THE DATA —
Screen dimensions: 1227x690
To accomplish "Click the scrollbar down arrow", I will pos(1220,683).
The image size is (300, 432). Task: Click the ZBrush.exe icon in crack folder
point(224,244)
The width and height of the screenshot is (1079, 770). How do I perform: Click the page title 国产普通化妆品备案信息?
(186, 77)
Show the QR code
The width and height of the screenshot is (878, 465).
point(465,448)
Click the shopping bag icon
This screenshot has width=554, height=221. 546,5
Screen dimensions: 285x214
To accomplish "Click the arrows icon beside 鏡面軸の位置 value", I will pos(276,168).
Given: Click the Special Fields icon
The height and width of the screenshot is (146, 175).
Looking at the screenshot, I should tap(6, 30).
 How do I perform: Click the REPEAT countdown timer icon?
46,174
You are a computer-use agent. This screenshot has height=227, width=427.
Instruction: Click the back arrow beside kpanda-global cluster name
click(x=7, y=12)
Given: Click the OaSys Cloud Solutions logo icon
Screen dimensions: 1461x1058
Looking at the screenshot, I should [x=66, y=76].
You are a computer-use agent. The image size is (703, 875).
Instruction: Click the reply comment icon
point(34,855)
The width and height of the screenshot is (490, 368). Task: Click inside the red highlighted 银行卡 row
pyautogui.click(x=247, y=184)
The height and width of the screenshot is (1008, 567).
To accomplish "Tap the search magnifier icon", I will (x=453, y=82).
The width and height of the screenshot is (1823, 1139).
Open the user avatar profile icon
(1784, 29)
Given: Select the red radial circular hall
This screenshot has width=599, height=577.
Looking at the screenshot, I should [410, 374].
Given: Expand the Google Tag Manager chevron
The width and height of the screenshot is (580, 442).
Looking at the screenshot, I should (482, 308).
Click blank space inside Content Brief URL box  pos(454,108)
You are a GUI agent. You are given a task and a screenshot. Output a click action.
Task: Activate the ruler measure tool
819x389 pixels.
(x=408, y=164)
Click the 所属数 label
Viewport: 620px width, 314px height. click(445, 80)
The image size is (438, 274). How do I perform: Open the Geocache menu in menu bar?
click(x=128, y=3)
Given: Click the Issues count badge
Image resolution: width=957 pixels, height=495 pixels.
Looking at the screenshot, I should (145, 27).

YOUR OBJECTIVE —
All the lines that hold the word "computer" must appear in the answer, copied from the records.

WRITTEN SOLUTION —
You are a computer-use agent. This screenshot has height=227, width=427.
You are a computer-use agent. The image size is (703, 875).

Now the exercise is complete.